Convert the listing below into a Markdown table with two columns, No. and Line, giving each nonblank line its own numbered row. Leave out the pictures.

## Begin Dataset records

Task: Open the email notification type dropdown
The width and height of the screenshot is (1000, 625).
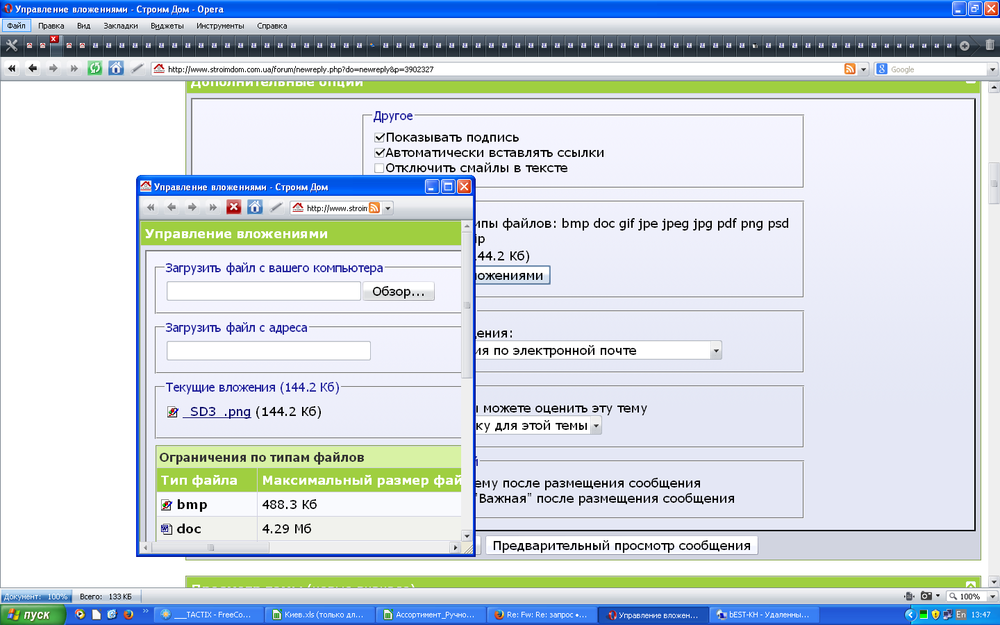Action: 715,351
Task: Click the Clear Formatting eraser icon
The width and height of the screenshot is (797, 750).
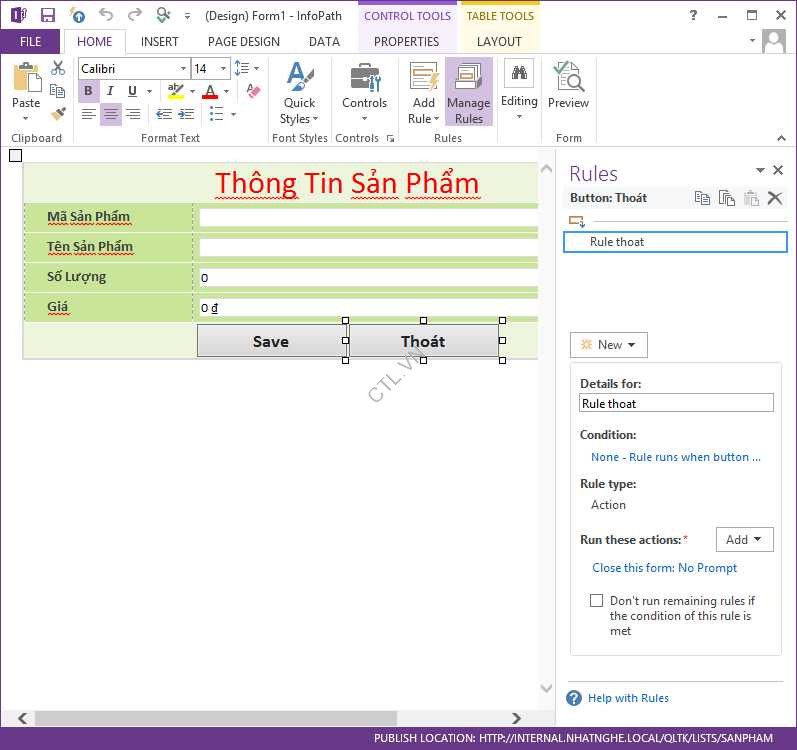Action: [252, 91]
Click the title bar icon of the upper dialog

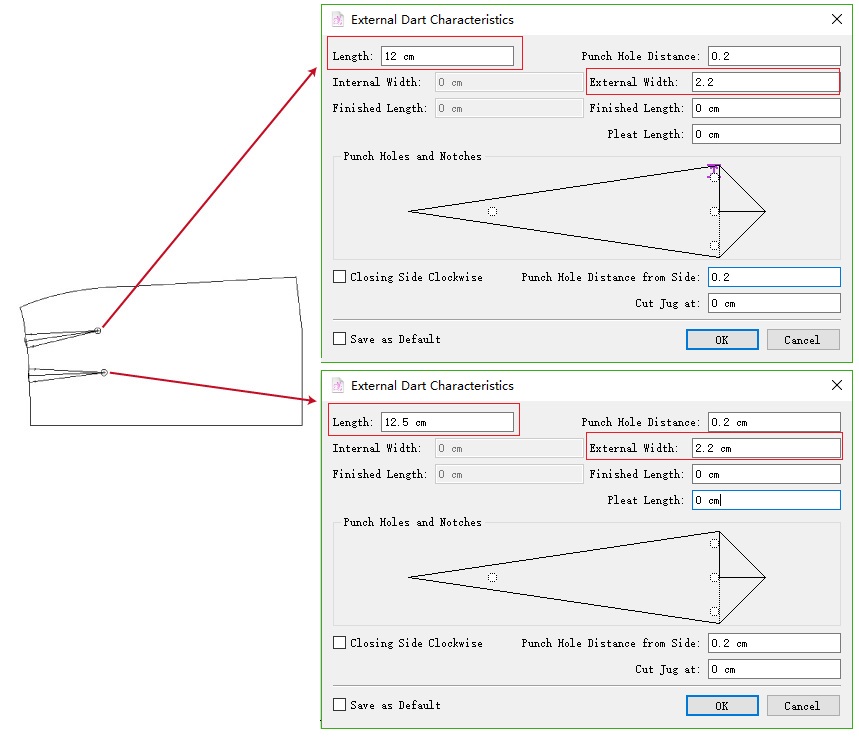pos(338,19)
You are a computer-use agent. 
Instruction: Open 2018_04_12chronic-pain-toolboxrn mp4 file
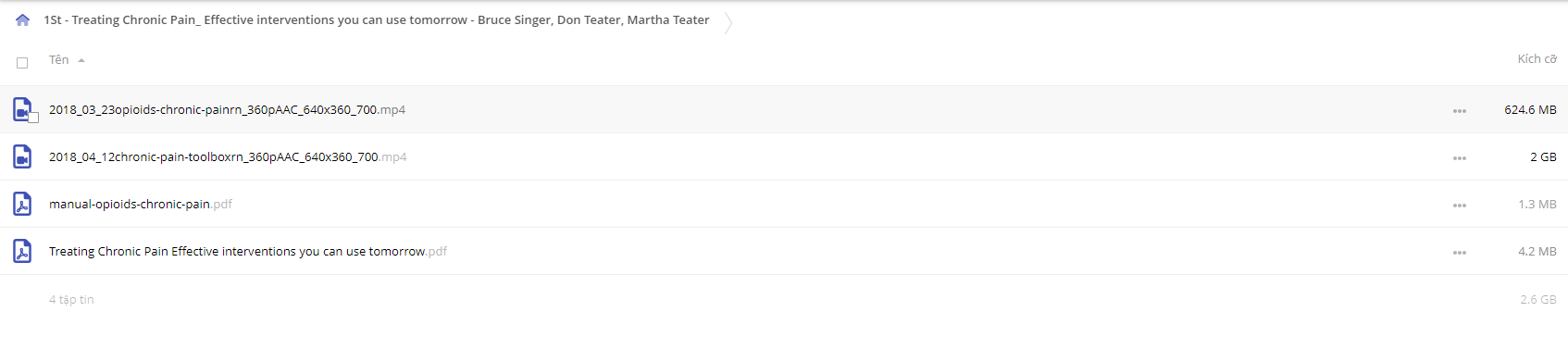pyautogui.click(x=228, y=156)
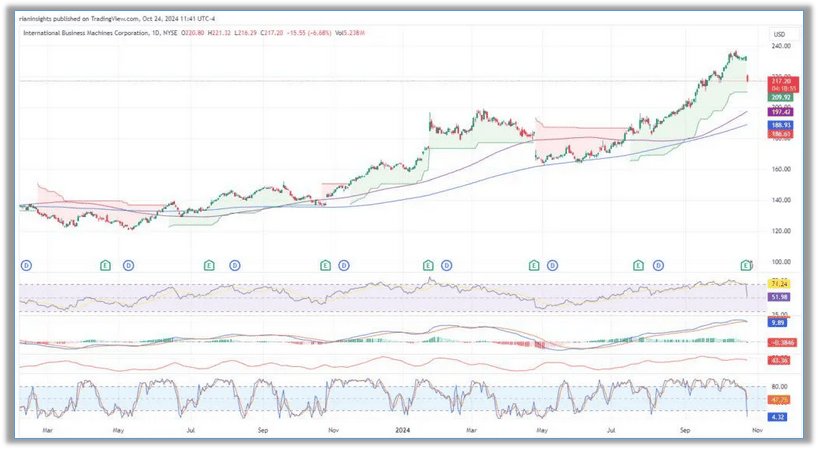The image size is (818, 449).
Task: Click the leftmost earnings E marker
Action: tap(106, 265)
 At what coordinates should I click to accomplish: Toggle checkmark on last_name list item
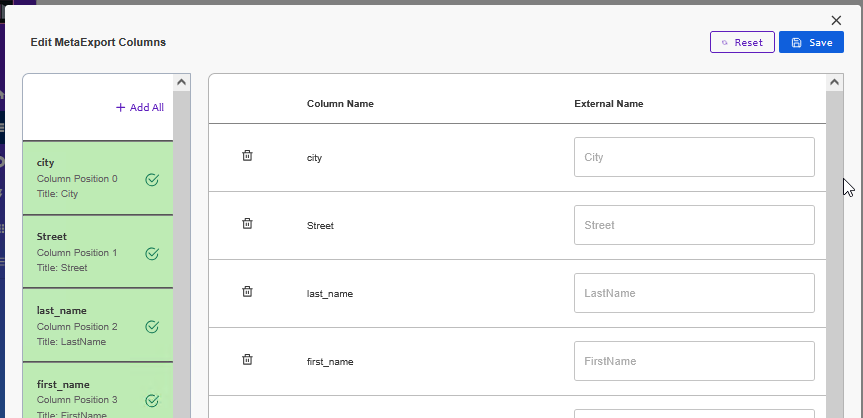pyautogui.click(x=152, y=327)
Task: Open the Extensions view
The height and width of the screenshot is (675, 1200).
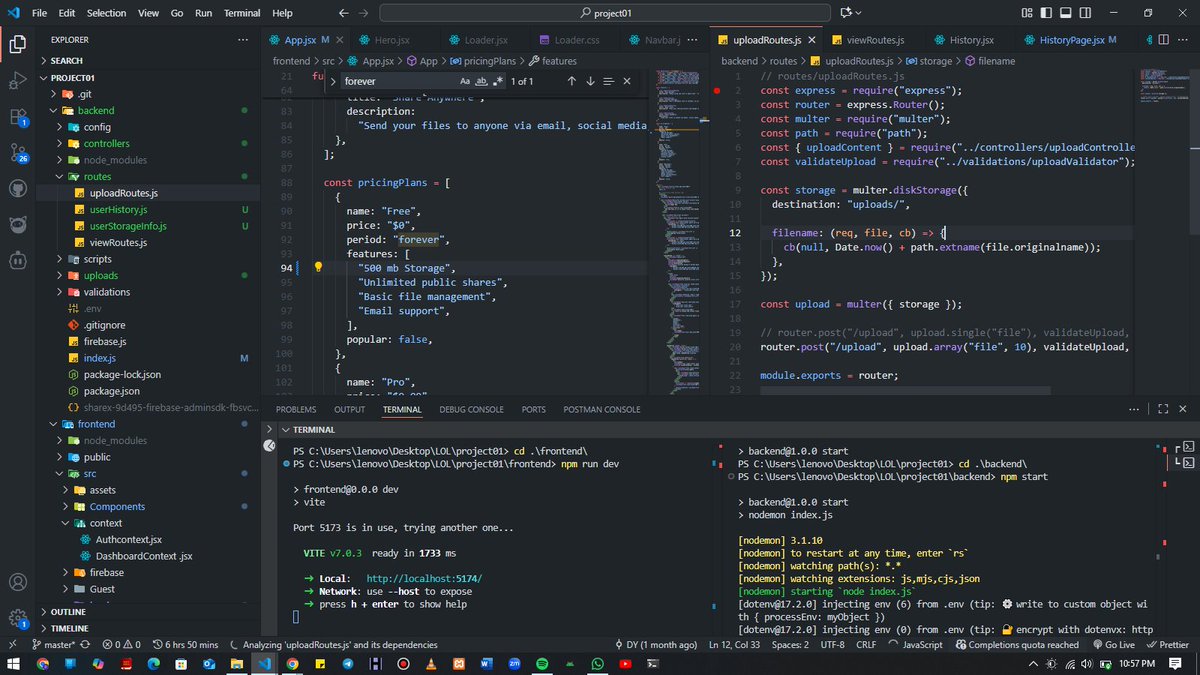Action: 17,118
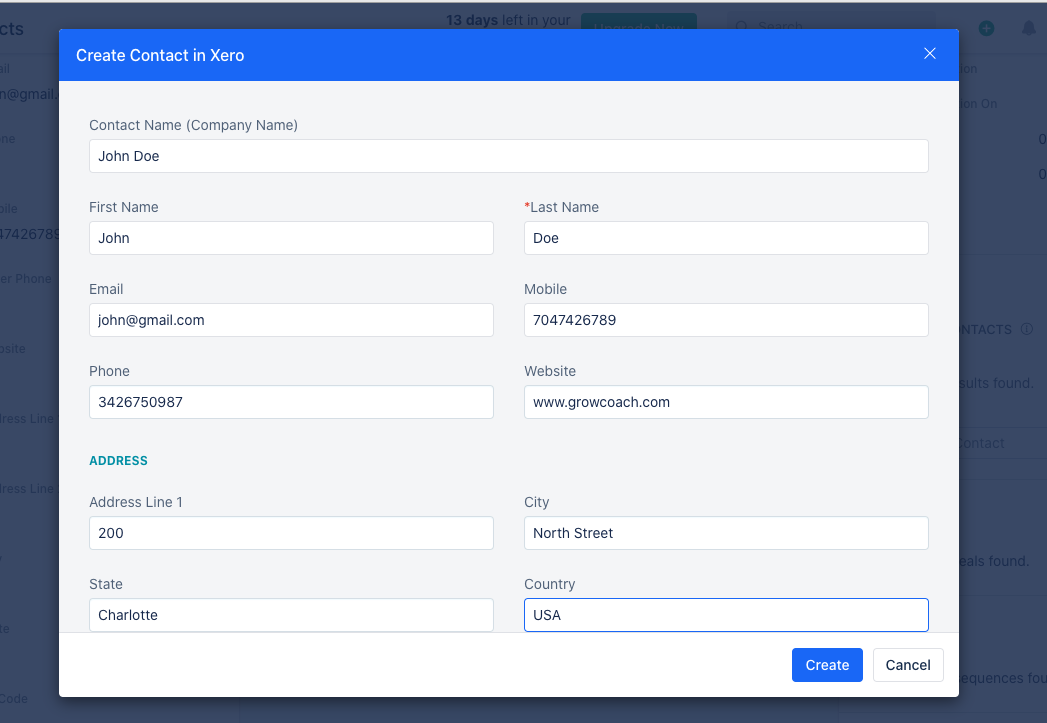Select the First Name field containing John
The height and width of the screenshot is (723, 1047).
point(291,238)
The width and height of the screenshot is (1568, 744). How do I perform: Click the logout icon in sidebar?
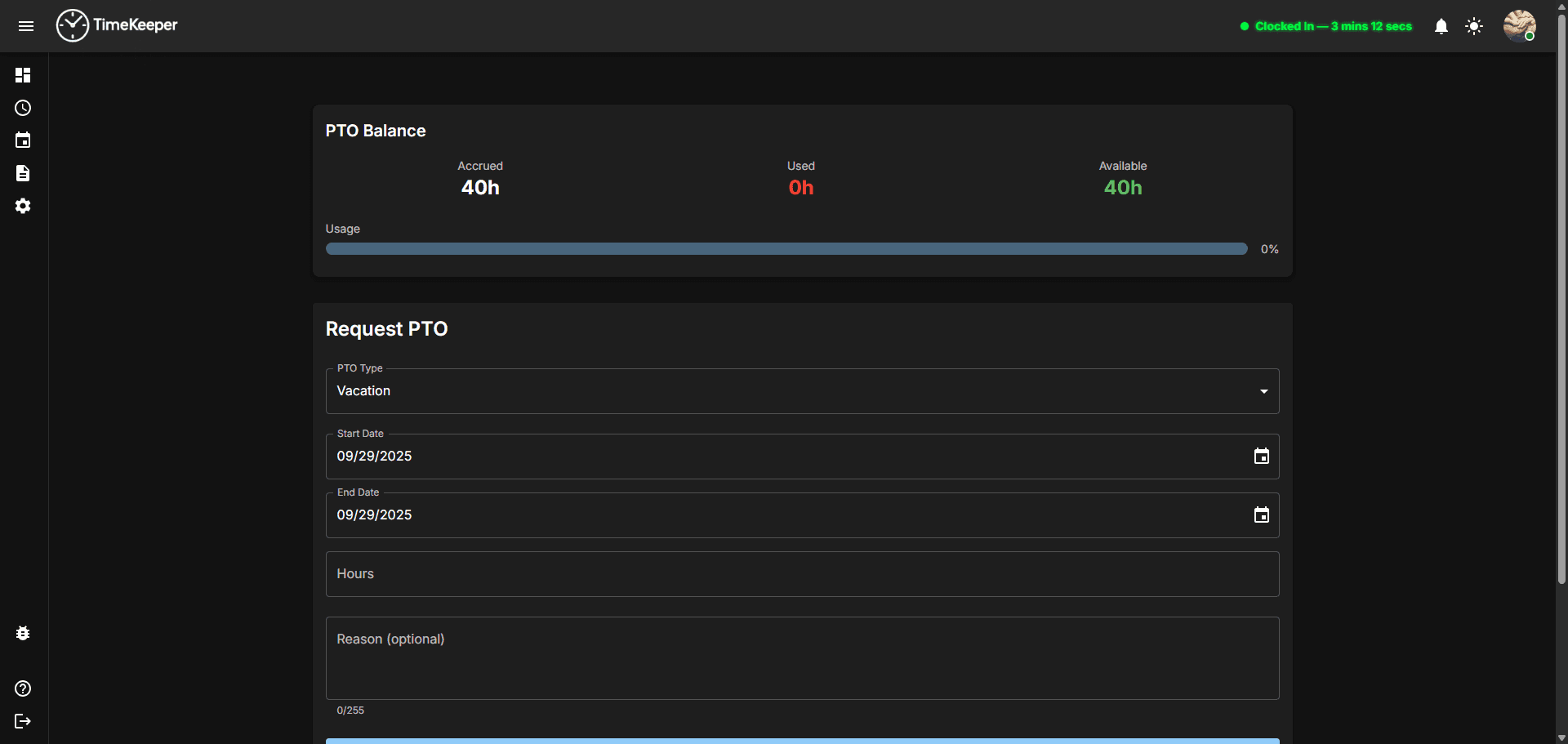click(23, 721)
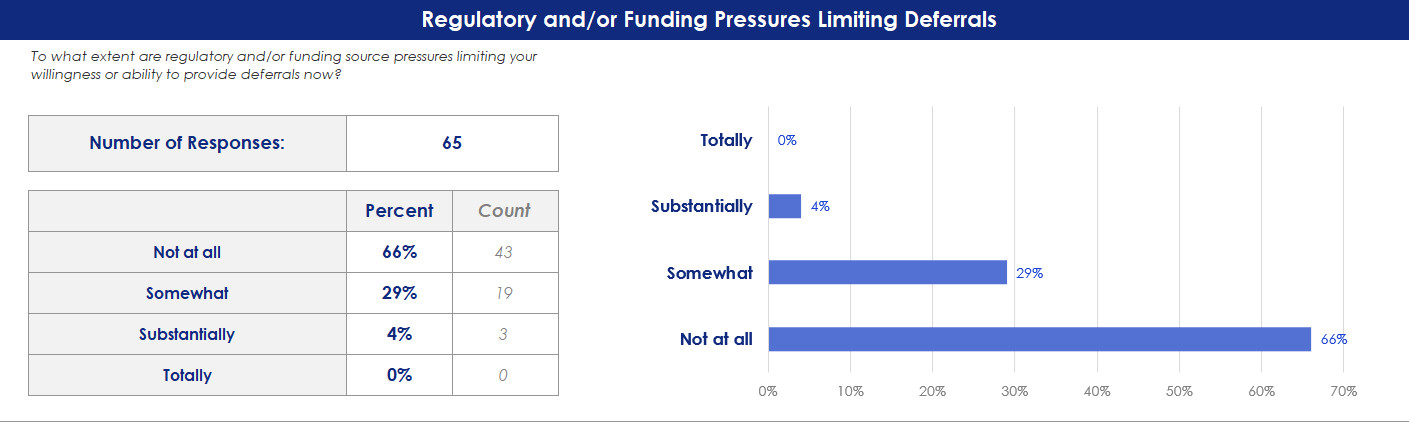The image size is (1409, 422).
Task: Click the survey question text
Action: point(284,66)
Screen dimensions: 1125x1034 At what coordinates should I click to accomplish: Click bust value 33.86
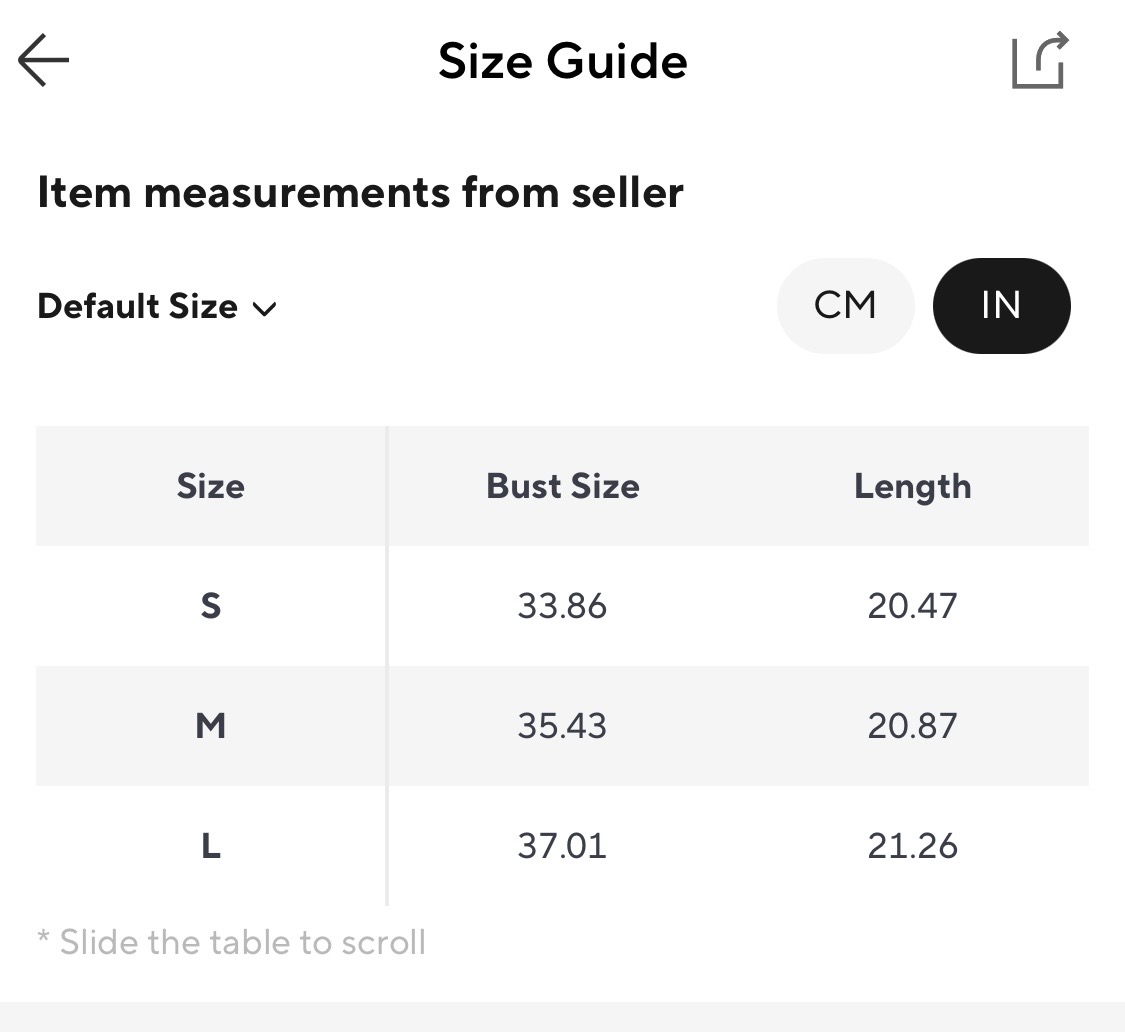[x=562, y=606]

## End Dataset records

[Complete answer]
| No. | Line |
|---|---|
| 1 | Task: Open the email notification type dropdown |
| 2 | The width and height of the screenshot is (1000, 625). |
| 3 | Action: 715,351 |
| 4 | Task: Click the Clear Formatting eraser icon |
| 5 | The width and height of the screenshot is (797, 750). |
| 6 | Action: [252, 91] |
| 7 | Click the title bar icon of the upper dialog |
| 8 | pos(338,19) |
| 9 | You are a computer-use agent.  |
| 10 | Instruction: Open 2018_04_12chronic-pain-toolboxrn mp4 file |
| 11 | pyautogui.click(x=228, y=156) |
| 12 | The image size is (818, 449). |
| 13 | Task: Click the leftmost earnings E marker |
| 14 | Action: tap(106, 265) |
| 15 |  At what coordinates should I click to accomplish: Toggle checkmark on last_name list item |
| 16 | pyautogui.click(x=152, y=327) |
| 17 | Task: Open the Extensions view |
| 18 | The height and width of the screenshot is (675, 1200). |
| 19 | Action: 17,118 |
| 20 | Select the First Name field containing John |
| 21 | The height and width of the screenshot is (723, 1047). |
| 22 | point(291,238) |
| 23 | The width and height of the screenshot is (1568, 744). How do I perform: Click the logout icon in sidebar? |
| 24 | click(23, 721) |
| 25 | The image size is (1409, 422). |
| 26 | Task: Click the survey question text |
| 27 | Action: point(284,66) |
| 28 | Screen dimensions: 1125x1034 At what coordinates should I click to accomplish: Click bust value 33.86 |
| 29 | [x=562, y=606] |